Dear John: I have a good job, but my husband is struggling to start and secure his own business. I have no qualms about working, and I'm proud of what I earn. Still, we don't seem to be able to save for a down payment on a house.
At the same time, it seems to both my husband and me that everyone around us is asking for handouts from their parents. In our case, my parents have chosen to give financial assistance to my sister and brother-in-law, while we could have used help and would have certainly appreciated it. The more handouts everyone else gets, the more financially strapped I feel, and the more depressed I get. How can I deal with all this frustration and disappointment?
— Sibling Rivalry in Orlando, Fla.
Dear Sibling Rivalry: Your parents' generosity to your sister is not the true issue here. Your real concern is that your parents did not openly extend a similar offer to you, yet you don't say whether or not you've ever asked your parents for their help.
You can't expect others to read your mind. For all you know, they may feel honored by the opportunity to lend a hand. After all, at any age, it's every parent's wish that their children be happy and healthy, particularly hardworking ones like you and your husband.
If you've hesitated to do so out of a sense of pride, then pocket the jealousy, unless you're looking for an excuse to be on the outs with your family. If your end game is truly a home, shop around for the right property and find out what it would take to get preapproved for a loan. Inform your parents of your goal. Tell them how much you need for a down payment and how much you've already saved. Bottom line: You won't G-E-T if you don't A-S-K.

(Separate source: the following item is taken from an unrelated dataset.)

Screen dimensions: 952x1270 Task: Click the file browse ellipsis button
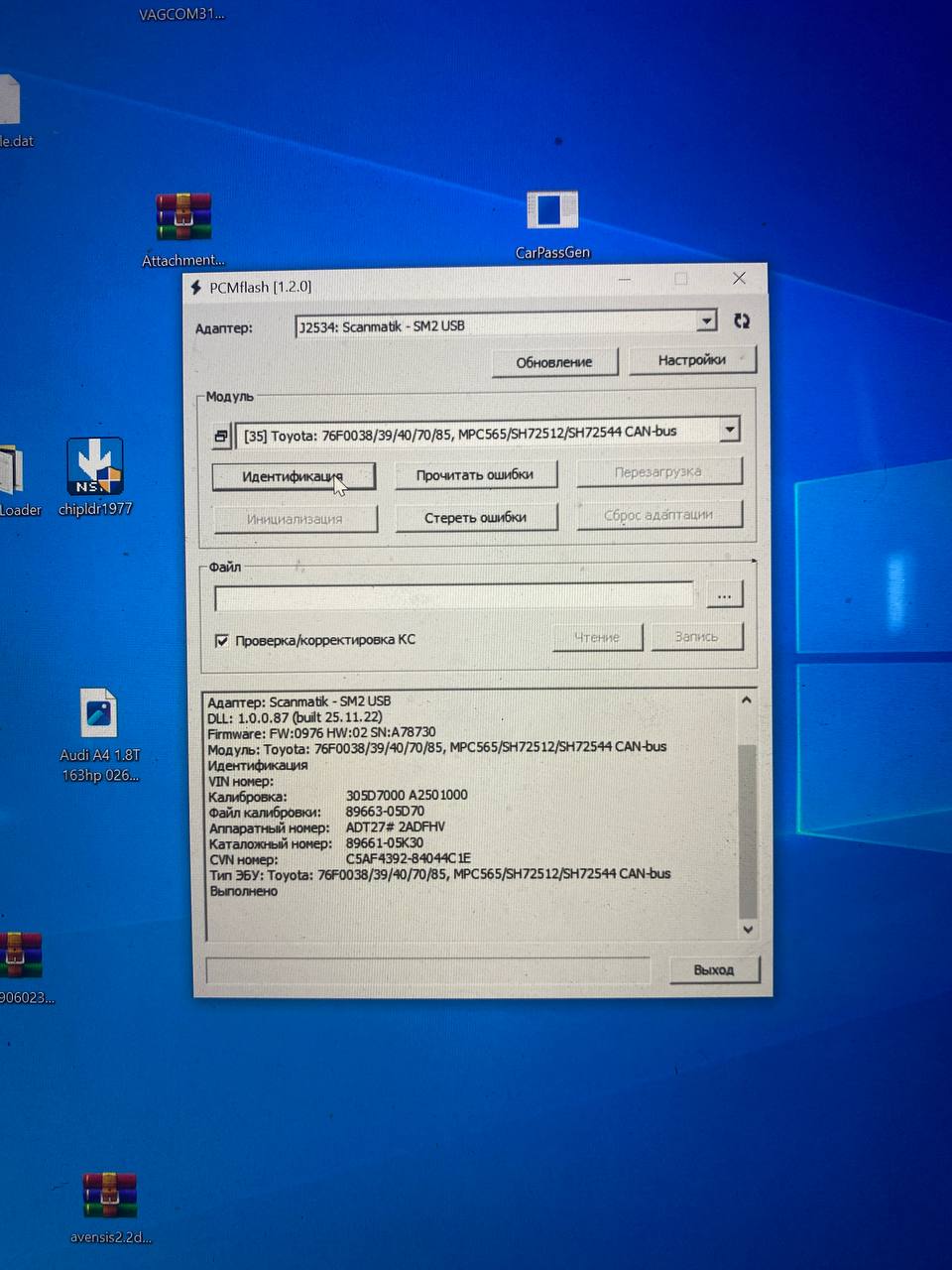[x=724, y=595]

Dear John: I know you've written extensively about children, so I'm wondering, how do you define “spoiled?” My husband and I debate this issue regularly.

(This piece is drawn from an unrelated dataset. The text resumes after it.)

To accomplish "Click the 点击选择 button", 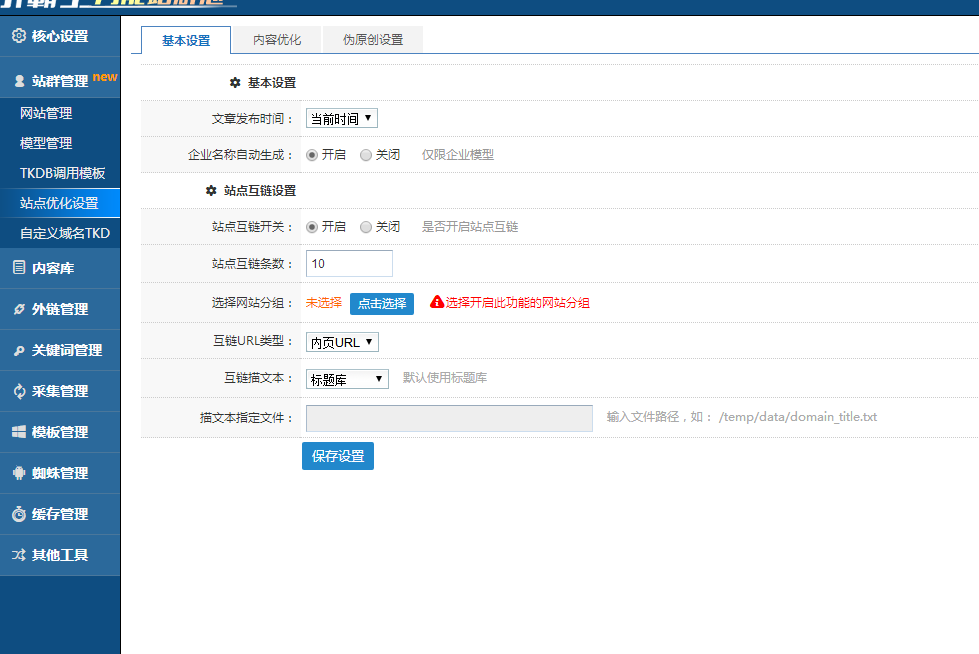I will point(381,303).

— Another Voice Needed, in Dearborn, Mich.
Dear Another Voice: What society sees as a spoiled child is in fact a situation in which a parent has failed to define boundaries for the child — and failed to follow through on consequences should those boundaries be crossed.
To make thing more difficult, adults don't always agree on issues that need boundaries. For example, one parent may feel that it is OK for an 8-year-old to stay up until 10 p.m., while another may feel this is wrong. One parent may allow a 12-year-old child to see an R-rated movie, and another may forbid it until their child is 16 or older.
In any regard, children, like adults, will test boundaries. Parents who firmly but lovingly stick to their boundaries on issues they deem important will rarely have their children called “spoiled” by those of us on the outside looking in.
Distributed by Creators Syndicate.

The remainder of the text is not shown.